## ACTION ITEM
Copy out the records verbatim from their first line through the line containing "ocean-band is located", including both of those lines.

(RECORDS SHOWN)

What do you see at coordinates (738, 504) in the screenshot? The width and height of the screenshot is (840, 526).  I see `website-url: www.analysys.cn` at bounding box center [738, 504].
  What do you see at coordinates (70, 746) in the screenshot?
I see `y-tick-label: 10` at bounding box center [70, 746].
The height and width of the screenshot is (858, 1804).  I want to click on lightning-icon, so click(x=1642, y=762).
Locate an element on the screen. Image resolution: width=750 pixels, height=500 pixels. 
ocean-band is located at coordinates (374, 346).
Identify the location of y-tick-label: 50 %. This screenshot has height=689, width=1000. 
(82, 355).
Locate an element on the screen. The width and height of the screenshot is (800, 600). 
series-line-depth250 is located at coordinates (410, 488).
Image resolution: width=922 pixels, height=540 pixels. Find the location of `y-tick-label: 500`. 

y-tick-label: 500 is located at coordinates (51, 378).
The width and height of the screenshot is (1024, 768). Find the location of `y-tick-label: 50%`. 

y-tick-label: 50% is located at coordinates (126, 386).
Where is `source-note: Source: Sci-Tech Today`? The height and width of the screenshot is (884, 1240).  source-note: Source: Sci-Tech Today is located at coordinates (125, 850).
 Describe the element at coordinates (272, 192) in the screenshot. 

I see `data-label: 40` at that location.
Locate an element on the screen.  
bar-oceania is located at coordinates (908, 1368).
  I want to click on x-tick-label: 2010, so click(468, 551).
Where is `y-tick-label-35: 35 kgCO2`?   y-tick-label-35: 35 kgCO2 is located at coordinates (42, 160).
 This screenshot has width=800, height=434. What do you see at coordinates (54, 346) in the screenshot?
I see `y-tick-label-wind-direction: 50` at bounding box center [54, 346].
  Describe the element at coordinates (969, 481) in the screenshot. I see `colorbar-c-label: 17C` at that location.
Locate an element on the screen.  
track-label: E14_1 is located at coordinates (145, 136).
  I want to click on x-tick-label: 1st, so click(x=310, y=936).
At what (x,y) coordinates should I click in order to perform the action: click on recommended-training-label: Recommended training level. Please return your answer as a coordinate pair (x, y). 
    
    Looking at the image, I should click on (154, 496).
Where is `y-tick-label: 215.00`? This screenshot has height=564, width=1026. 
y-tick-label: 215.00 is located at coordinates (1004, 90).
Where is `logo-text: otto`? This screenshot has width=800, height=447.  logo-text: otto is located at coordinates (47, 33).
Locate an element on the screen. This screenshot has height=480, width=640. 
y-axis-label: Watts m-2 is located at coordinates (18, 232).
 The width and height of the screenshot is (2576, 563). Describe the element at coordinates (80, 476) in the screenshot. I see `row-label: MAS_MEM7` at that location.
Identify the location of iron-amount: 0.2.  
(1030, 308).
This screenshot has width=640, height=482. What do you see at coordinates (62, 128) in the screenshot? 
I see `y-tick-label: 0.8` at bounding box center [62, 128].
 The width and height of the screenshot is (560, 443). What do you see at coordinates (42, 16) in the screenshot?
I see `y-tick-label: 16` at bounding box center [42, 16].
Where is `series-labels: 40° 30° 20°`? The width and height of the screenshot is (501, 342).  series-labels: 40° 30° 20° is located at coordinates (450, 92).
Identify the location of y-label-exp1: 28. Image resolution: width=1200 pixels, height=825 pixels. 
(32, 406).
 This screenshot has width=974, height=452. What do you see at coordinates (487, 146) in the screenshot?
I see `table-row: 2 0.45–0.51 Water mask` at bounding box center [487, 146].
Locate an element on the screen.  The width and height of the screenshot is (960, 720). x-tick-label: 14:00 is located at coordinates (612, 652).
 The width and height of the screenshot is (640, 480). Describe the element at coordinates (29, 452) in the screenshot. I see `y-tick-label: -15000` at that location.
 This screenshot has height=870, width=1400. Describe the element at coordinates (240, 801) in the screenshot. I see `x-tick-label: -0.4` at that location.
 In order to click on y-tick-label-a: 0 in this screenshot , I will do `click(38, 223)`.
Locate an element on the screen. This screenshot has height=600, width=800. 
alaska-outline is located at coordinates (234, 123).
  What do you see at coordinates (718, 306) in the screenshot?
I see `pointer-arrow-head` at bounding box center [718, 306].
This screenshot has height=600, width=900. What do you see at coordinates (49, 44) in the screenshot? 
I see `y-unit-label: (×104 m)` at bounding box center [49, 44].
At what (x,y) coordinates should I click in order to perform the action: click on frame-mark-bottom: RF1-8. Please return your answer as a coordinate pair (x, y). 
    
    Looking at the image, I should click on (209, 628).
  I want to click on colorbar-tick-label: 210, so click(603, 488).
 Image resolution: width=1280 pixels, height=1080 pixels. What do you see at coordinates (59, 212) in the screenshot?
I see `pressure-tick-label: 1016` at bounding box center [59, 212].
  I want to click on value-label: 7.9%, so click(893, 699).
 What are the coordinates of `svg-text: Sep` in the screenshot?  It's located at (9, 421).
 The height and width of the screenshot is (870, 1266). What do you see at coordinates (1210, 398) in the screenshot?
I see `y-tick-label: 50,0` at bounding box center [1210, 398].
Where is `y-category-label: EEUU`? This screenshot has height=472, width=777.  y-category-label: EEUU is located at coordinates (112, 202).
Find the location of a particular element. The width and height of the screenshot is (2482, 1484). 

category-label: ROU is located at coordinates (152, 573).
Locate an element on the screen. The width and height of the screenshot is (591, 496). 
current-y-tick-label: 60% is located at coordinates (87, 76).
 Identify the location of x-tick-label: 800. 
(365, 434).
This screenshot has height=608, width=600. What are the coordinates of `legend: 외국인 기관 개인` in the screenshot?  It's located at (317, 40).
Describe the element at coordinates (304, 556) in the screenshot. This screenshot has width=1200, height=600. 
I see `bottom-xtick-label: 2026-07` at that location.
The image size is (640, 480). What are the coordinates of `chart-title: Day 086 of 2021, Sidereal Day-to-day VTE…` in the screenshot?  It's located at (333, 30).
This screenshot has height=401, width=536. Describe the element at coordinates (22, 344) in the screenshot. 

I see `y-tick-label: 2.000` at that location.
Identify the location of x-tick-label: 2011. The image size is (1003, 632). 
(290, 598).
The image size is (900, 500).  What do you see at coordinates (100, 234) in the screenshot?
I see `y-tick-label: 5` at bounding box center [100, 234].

(End RECORDS SHOWN)

## RESPONSE BELOW
What do you see at coordinates (738, 504) in the screenshot? The width and height of the screenshot is (840, 526).  I see `website-url: www.analysys.cn` at bounding box center [738, 504].
  What do you see at coordinates (70, 746) in the screenshot?
I see `y-tick-label: 10` at bounding box center [70, 746].
The height and width of the screenshot is (858, 1804).  I want to click on lightning-icon, so click(x=1642, y=762).
Locate an element on the screen. Image resolution: width=750 pixels, height=500 pixels. 
ocean-band is located at coordinates (374, 346).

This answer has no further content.